## The data
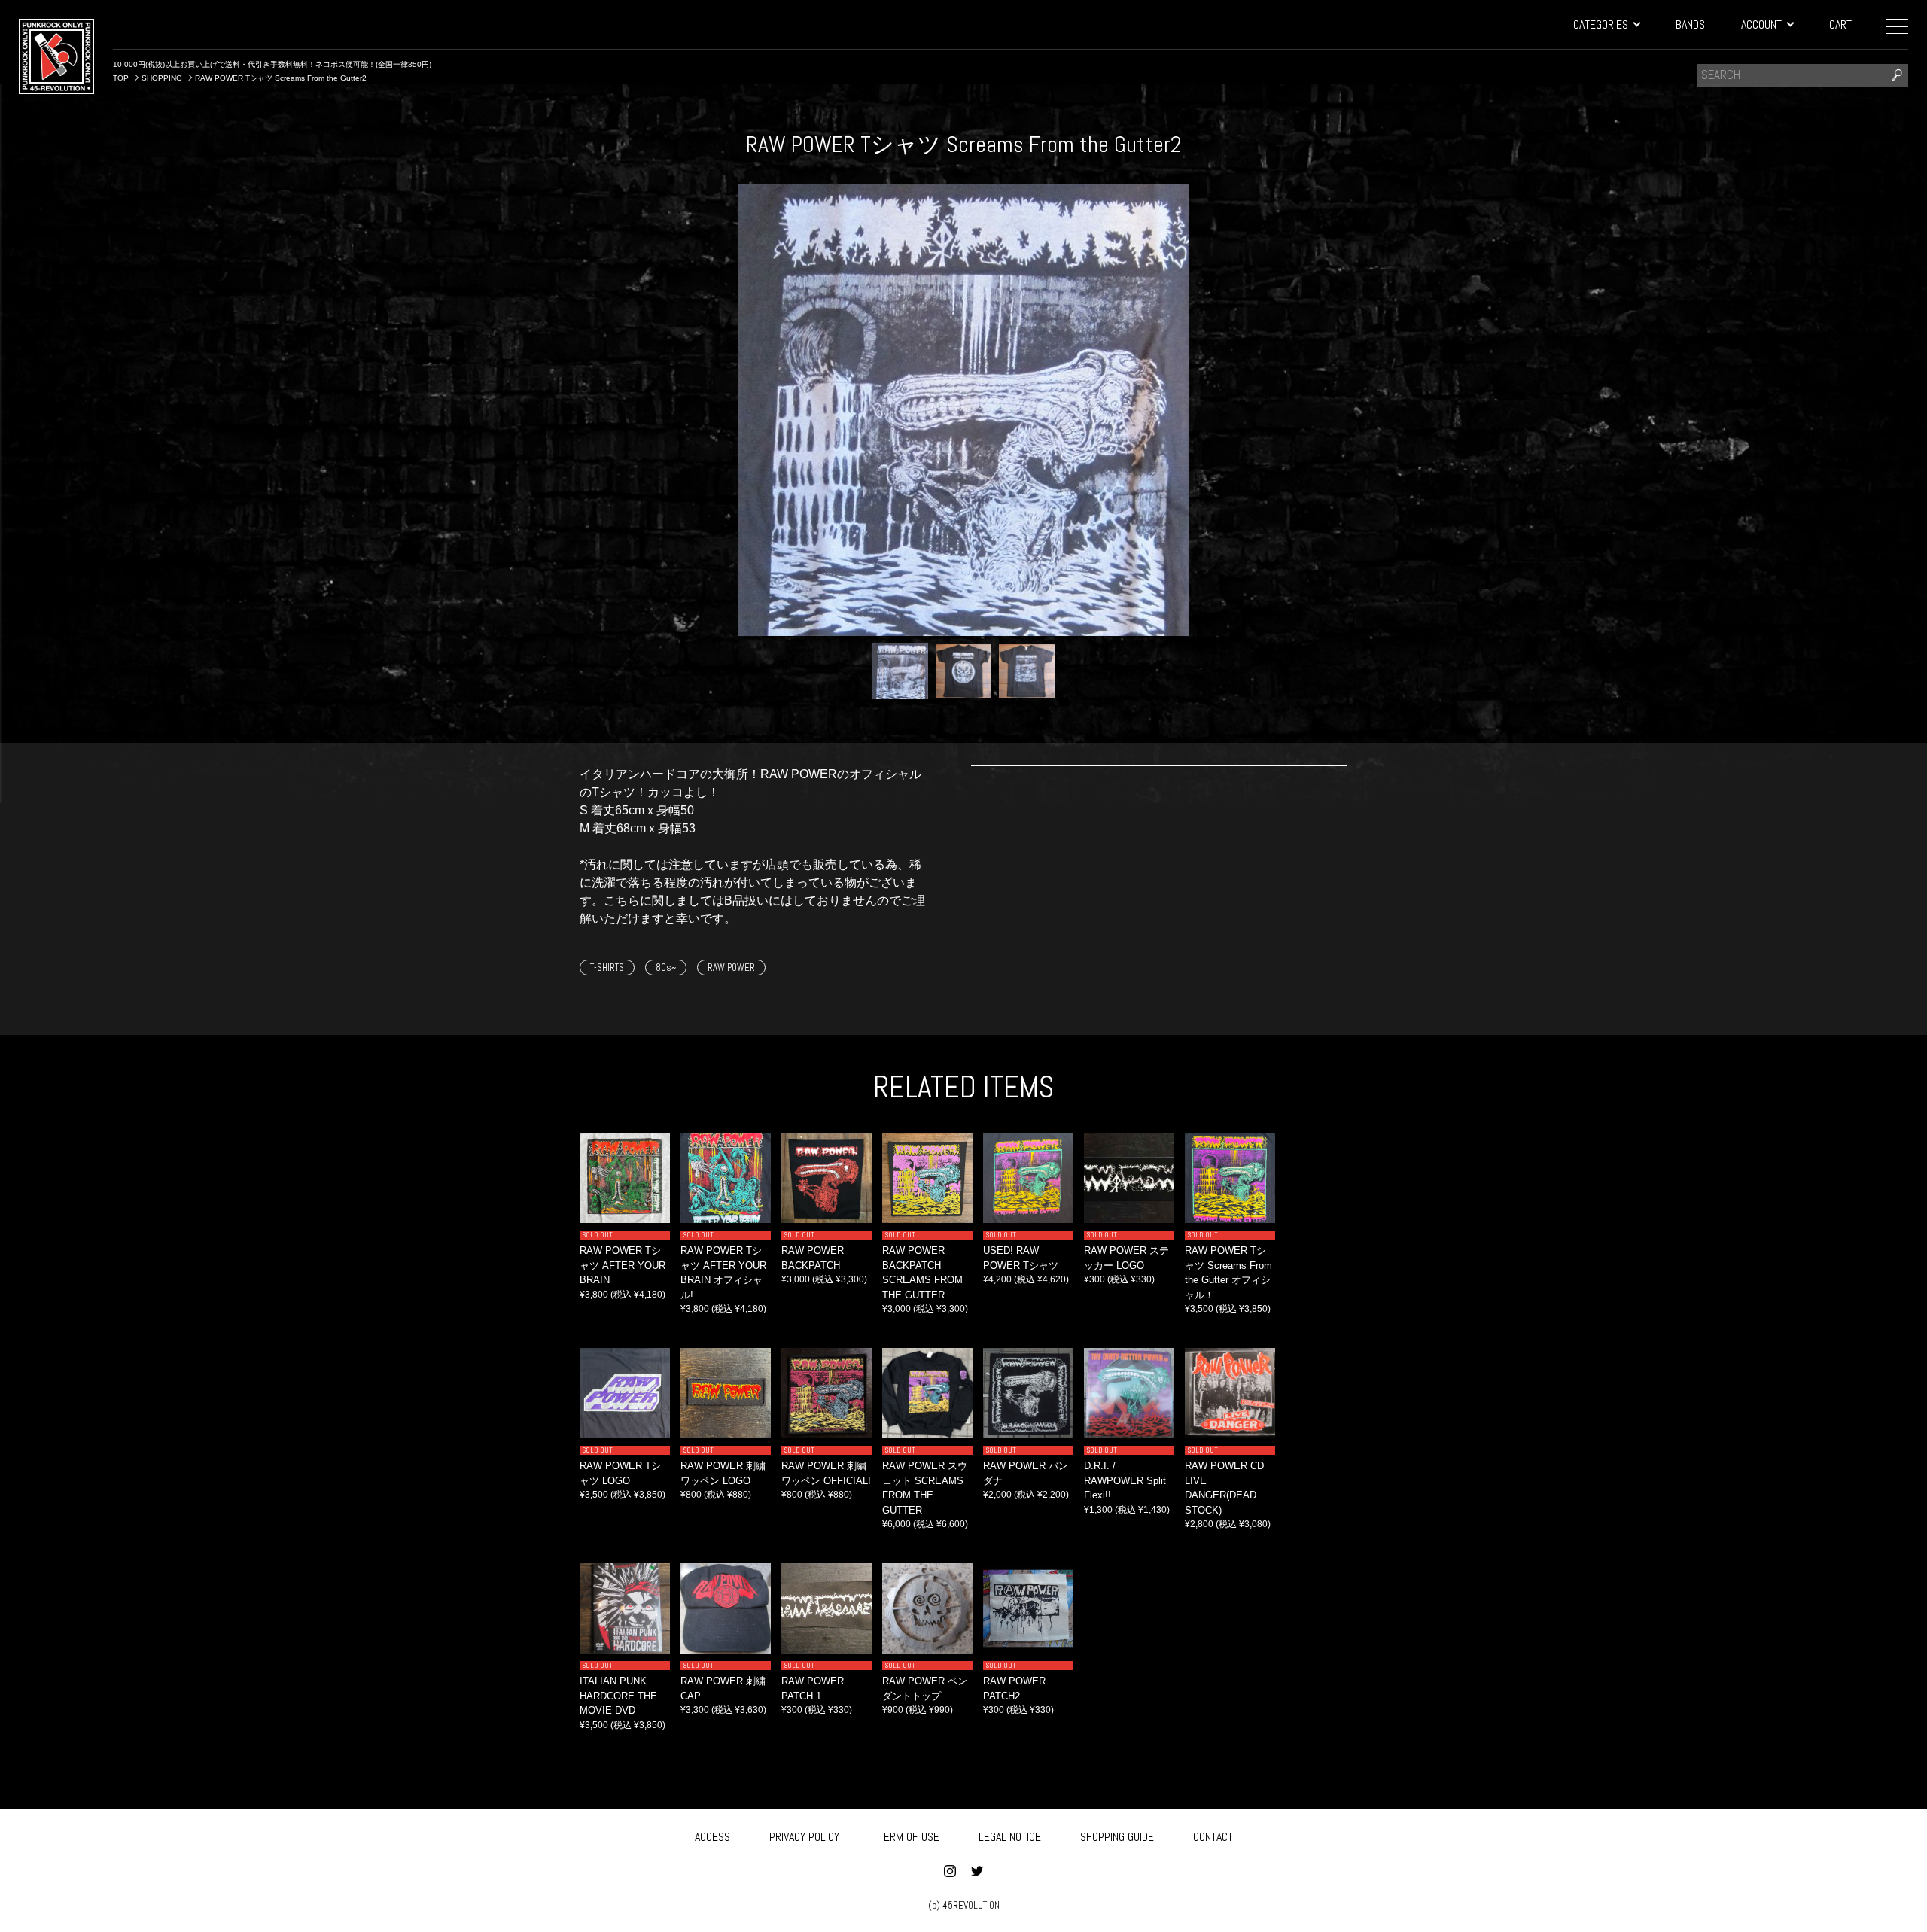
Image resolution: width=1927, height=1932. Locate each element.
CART (1840, 24)
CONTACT (1213, 1837)
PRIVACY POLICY (804, 1837)
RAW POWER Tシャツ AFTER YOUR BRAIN (622, 1265)
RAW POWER (731, 967)
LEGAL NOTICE (1010, 1837)
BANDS (1690, 24)
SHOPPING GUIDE (1117, 1837)
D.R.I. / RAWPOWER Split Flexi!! (1125, 1480)
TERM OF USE (908, 1837)
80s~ (666, 967)
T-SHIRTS (607, 967)
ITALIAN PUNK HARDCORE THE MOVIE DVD (618, 1695)
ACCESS (712, 1837)
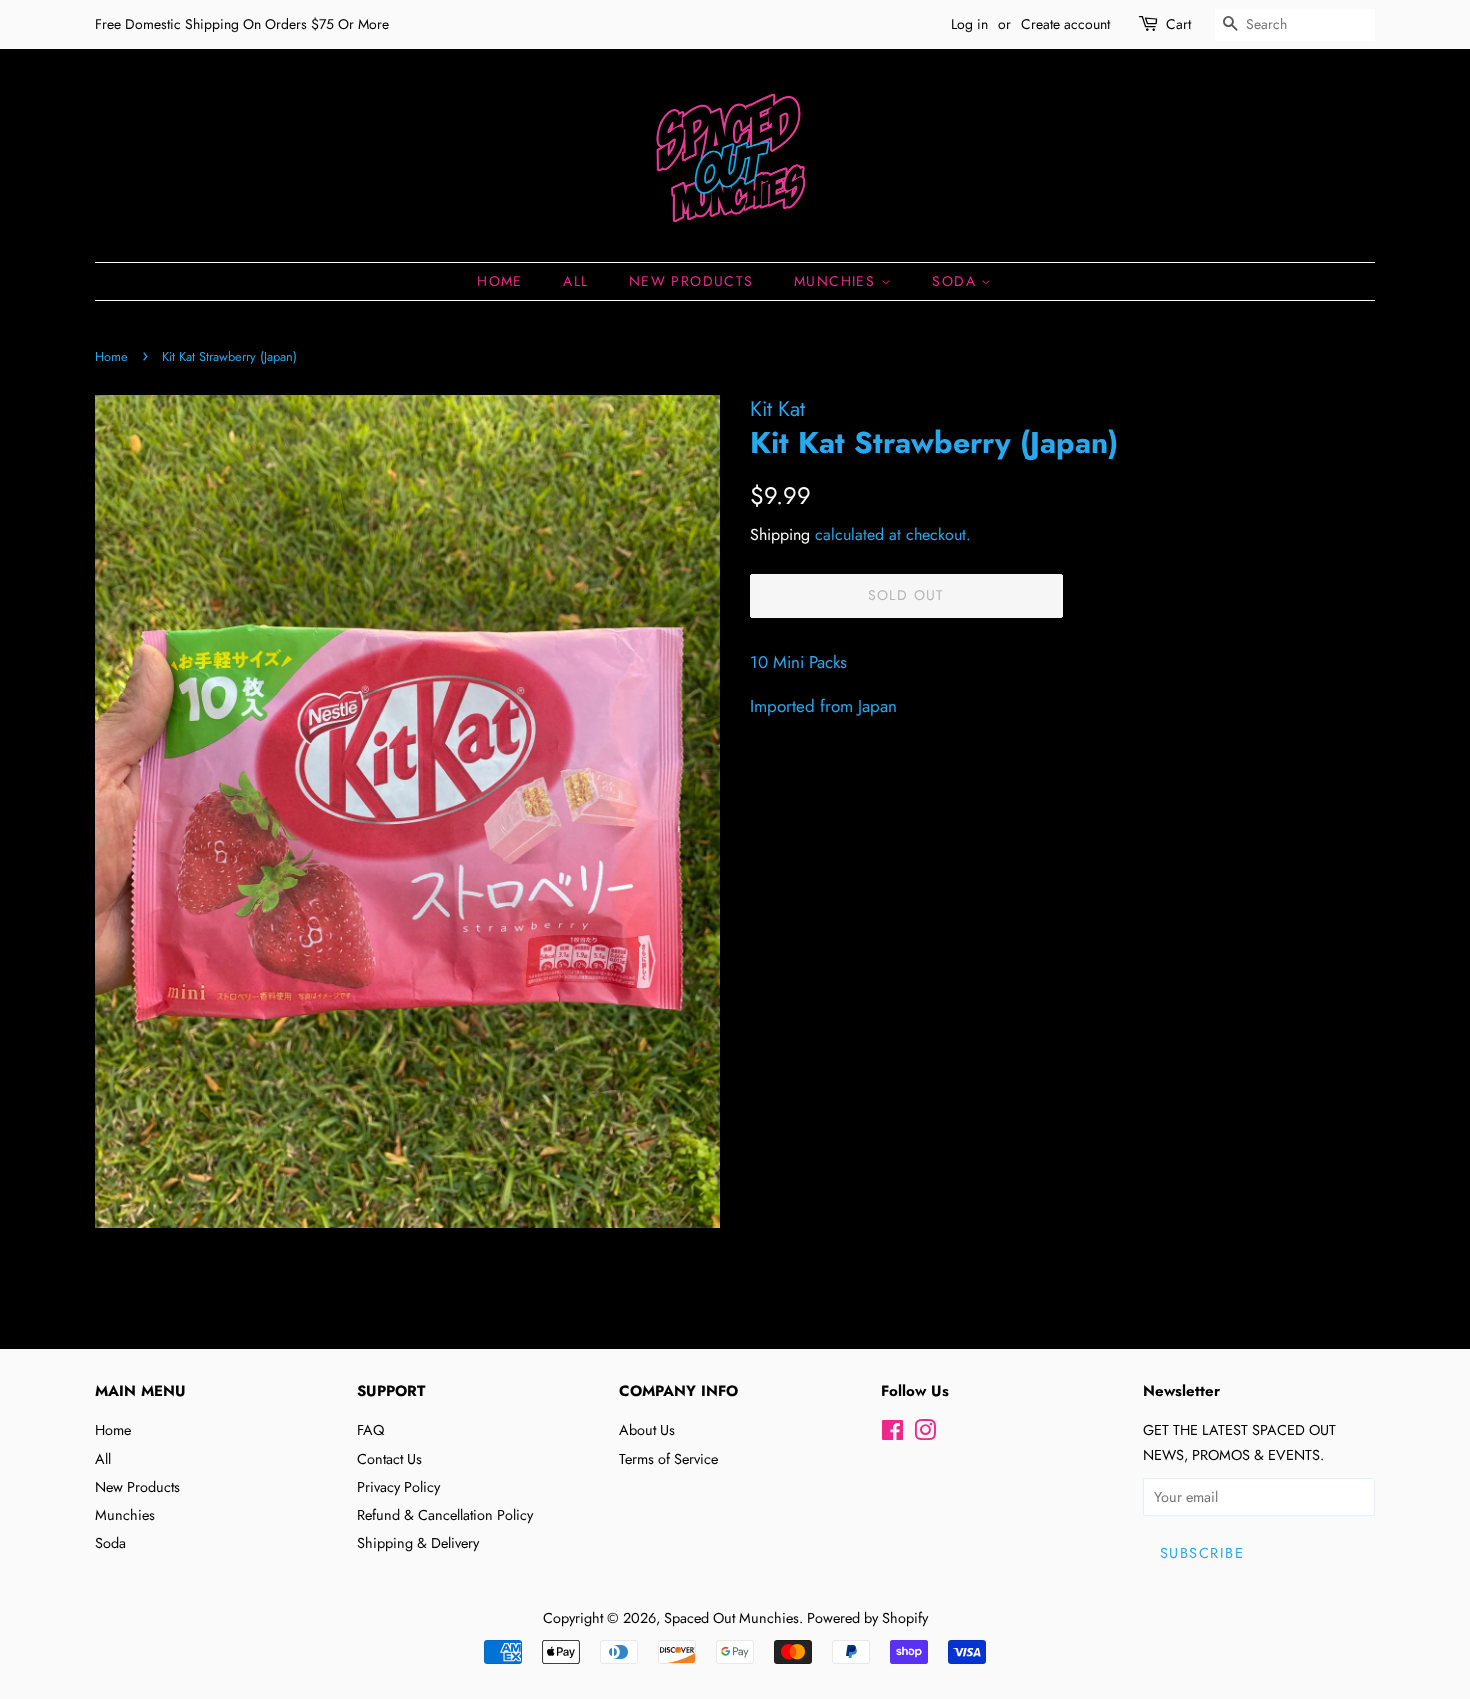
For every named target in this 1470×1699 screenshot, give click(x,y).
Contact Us (389, 1459)
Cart (1178, 24)
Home (500, 281)
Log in (969, 24)
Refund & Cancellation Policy (445, 1515)
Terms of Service (668, 1459)
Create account (1065, 24)
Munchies (837, 281)
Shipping (780, 534)
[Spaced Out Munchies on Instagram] (925, 1434)
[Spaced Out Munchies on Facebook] (892, 1434)
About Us (647, 1430)
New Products (691, 281)
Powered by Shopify (867, 1618)
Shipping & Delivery (418, 1543)
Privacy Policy (398, 1487)
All (575, 281)
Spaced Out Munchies (731, 1618)
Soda (956, 281)
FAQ (370, 1430)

## Problem to solve
In the listing above, the line containing "For every named" and all lines after it are to be restated word for word.

## Exercise solution
For every named target in this 1470×1699 screenshot, give click(x,y).
Contact Us (389, 1459)
Cart (1178, 24)
Home (500, 281)
Log in (969, 24)
Refund & Cancellation Policy (445, 1515)
Terms of Service (668, 1459)
Create account (1065, 24)
Munchies (837, 281)
Shipping (780, 534)
[Spaced Out Munchies on Instagram] (925, 1434)
[Spaced Out Munchies on Facebook] (892, 1434)
About Us (647, 1430)
New Products (691, 281)
Powered by Shopify (867, 1618)
Shipping & Delivery (418, 1543)
Privacy Policy (398, 1487)
All (575, 281)
Spaced Out Munchies (731, 1618)
Soda (956, 281)
FAQ (370, 1430)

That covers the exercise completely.